Problem description:
Pictures should be left out when the listing below is repeated word for word.
#### Data for this task
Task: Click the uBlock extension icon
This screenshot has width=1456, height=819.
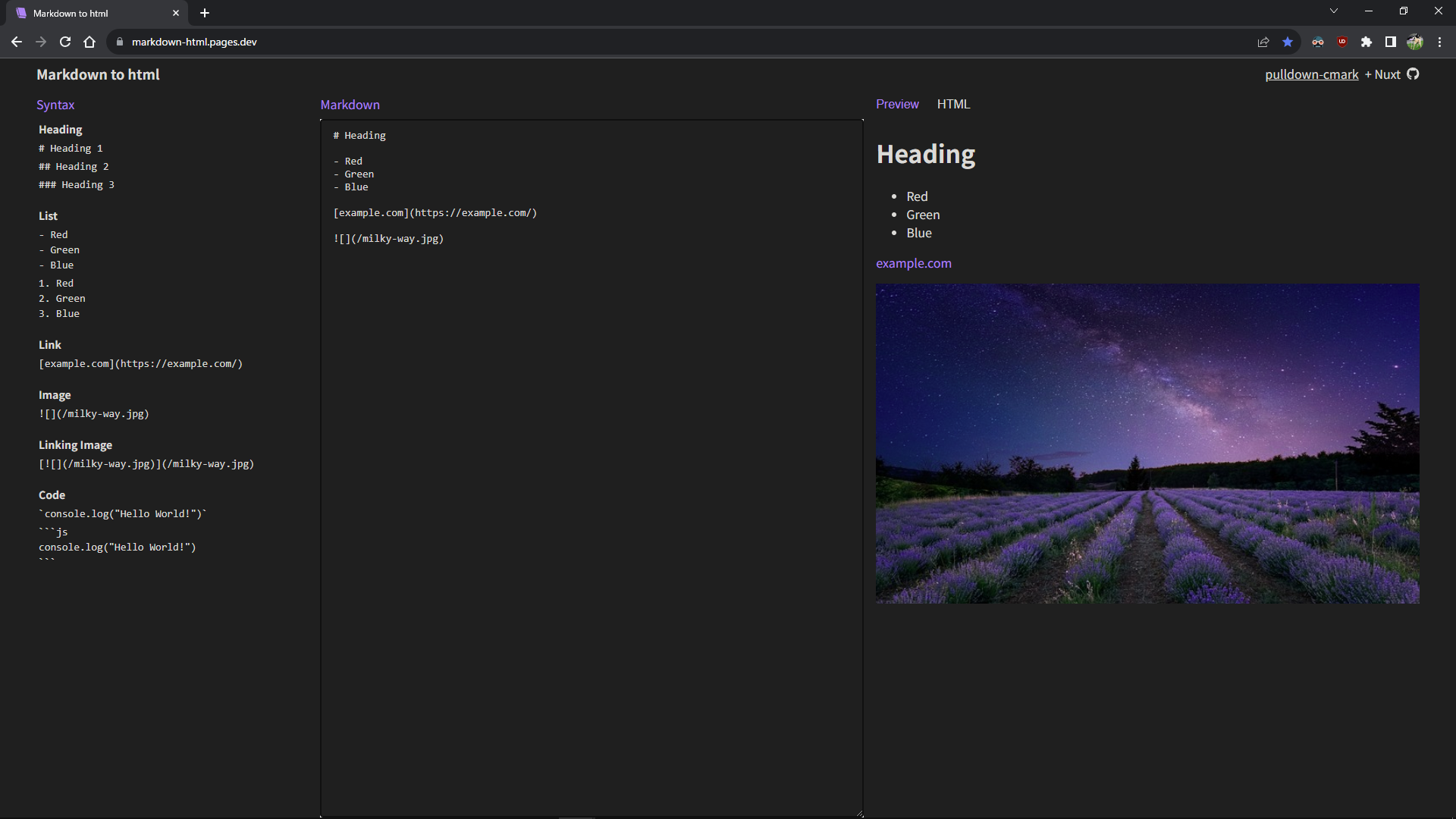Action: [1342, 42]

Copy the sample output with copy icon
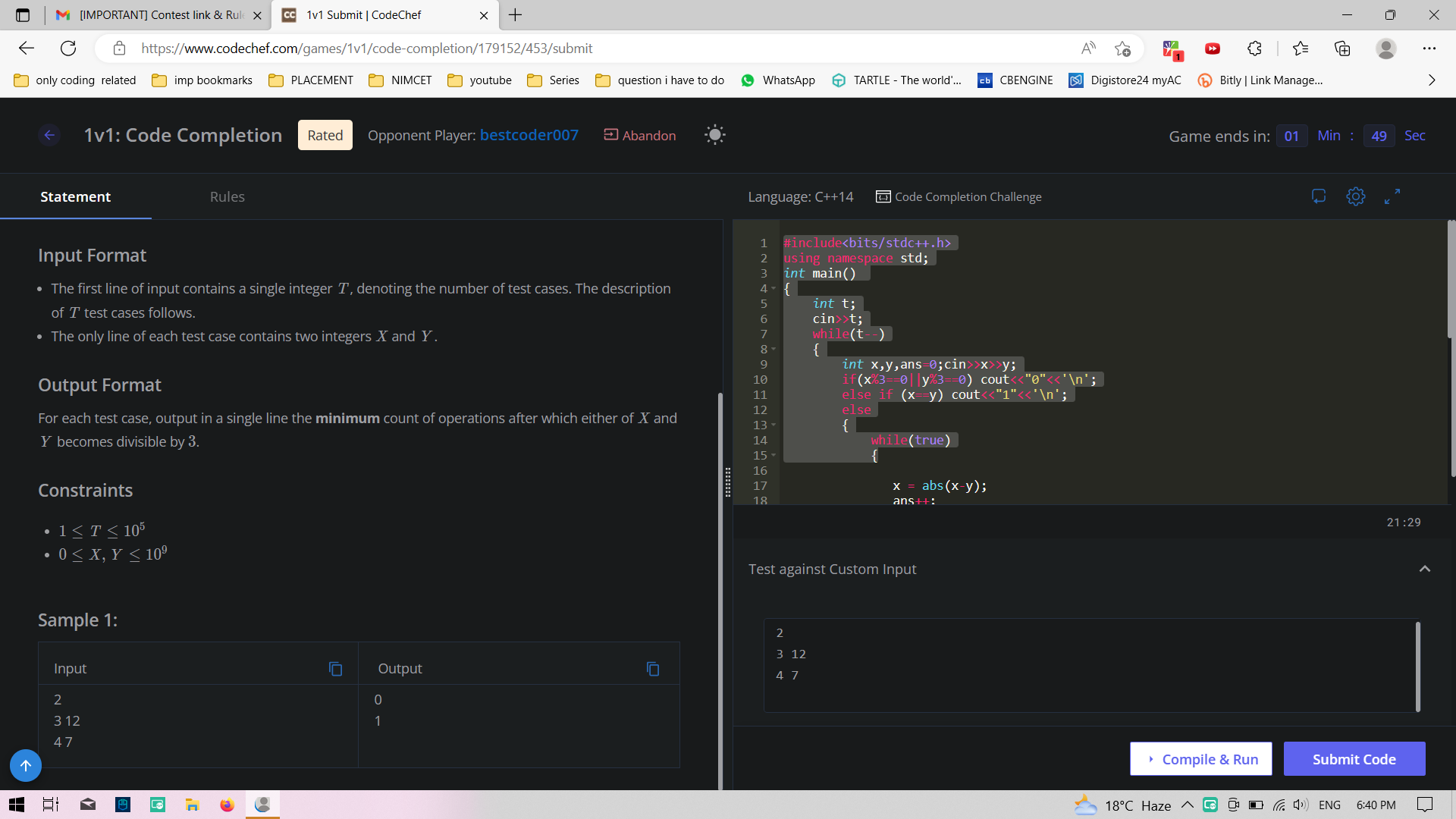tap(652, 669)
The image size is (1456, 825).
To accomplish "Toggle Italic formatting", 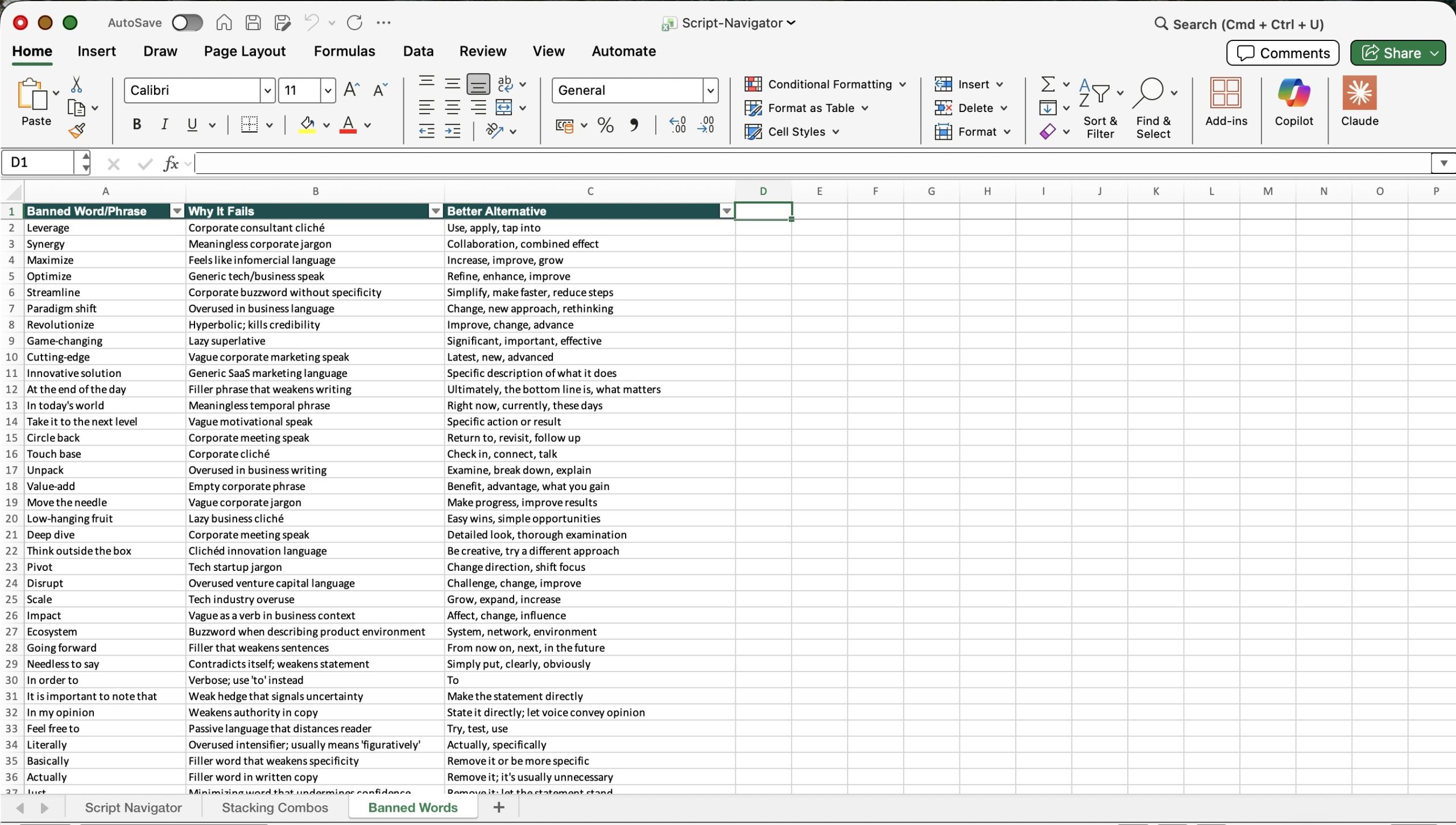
########
Written response:
Task: Click the uBlock extension icon
This screenshot has width=1456, height=819.
Action: [1342, 42]

Copy the sample output with copy icon
tap(652, 669)
The image size is (1456, 825).
To accomplish "Toggle Italic formatting", 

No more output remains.